Drawing a comparison between this and the CRI, Shanmugam said that the CRI will not be compulsory, as the authorities did not want to force a person to step into a religious place of worship against their wishes.
But it will be left on the table as a “natural offer”, and it will be taken into account in whatever actions are taken next.
In his speech, Shanmugam laid out the reasons why the Act was needed to deal with the complex issue of religion. He mentioned:
- Rising religiosity,
- Increasing violence from religious conflicts,
- The widespread reach of the Internet, and
- The threat of foreign interference.
He said it is easy for religious events in other countries to affect Singaporeans, and the authorities need to place “circuit-breakers” to ensure they do not affect Singapore.

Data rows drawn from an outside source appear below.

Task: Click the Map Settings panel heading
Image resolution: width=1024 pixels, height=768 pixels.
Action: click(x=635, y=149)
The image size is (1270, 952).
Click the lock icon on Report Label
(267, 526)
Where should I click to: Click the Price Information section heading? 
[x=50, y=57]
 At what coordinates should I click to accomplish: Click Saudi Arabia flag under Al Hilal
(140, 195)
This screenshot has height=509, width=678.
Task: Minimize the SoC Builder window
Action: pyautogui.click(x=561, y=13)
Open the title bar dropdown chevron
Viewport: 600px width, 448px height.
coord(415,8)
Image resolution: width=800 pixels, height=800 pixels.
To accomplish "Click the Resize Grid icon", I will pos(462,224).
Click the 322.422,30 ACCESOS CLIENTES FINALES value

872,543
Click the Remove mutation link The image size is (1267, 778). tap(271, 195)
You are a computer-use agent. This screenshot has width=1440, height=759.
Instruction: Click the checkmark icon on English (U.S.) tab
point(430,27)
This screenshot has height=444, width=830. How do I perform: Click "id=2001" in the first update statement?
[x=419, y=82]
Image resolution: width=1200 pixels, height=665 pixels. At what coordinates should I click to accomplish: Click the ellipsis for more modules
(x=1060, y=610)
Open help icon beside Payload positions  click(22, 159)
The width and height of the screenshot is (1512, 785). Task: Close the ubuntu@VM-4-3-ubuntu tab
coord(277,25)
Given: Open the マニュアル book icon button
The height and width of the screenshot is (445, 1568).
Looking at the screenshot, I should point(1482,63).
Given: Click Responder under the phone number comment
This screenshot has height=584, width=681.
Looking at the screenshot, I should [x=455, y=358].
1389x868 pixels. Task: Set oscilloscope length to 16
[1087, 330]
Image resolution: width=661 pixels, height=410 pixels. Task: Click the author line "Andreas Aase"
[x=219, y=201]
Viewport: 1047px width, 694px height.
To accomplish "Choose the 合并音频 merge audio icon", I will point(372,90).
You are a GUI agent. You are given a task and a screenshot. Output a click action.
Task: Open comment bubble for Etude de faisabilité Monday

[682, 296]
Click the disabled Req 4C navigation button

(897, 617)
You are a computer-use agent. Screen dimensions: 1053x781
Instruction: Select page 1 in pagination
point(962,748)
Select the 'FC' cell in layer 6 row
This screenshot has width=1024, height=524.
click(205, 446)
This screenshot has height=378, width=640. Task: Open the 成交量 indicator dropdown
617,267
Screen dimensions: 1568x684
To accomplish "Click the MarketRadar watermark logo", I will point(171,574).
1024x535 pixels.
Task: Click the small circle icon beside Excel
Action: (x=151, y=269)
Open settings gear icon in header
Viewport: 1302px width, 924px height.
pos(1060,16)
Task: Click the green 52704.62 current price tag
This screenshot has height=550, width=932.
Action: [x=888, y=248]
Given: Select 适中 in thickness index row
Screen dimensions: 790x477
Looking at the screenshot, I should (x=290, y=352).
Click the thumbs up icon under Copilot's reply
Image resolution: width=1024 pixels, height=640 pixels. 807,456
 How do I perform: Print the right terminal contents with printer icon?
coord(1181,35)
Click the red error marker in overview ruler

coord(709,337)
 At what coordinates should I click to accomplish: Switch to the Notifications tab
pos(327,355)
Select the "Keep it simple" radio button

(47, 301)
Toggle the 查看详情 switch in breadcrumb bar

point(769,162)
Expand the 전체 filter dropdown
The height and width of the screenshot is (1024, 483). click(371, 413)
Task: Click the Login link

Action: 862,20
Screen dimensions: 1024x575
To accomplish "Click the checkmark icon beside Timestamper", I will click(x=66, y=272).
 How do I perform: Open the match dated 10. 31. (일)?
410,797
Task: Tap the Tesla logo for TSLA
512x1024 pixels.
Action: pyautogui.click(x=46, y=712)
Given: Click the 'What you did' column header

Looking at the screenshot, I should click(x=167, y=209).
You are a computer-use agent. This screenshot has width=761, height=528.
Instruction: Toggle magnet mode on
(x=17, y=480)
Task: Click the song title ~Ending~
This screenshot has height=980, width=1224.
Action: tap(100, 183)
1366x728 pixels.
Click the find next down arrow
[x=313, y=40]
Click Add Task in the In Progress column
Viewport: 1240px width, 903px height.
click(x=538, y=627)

While Singapore does not want to shut out religious influences completely, we want to ensure they do not affect us negatively, he added.
CRI used with discretion
In her speech on the Bill, Senior Parliamentary Secretary for Home Affairs Sun Xueling went over the proposals outlined in the Act, and gave more details of the CRI.
She noted that it can be offered in lieu of criminal prosecution, and if the person who committed an offence refuses to undertake the remedial action proposed, the refusal will not be a criminal offence.
She said it will not be issued in every case, and the Minister will exercise their best judgement.
For example, she said, the CRI will not be issued in cases where violence was incited:
“These amendments are necessary to refresh our toolbox of legislative levers, so that we can continue to respond effectively to the growing threats to religious harmony in Singapore.”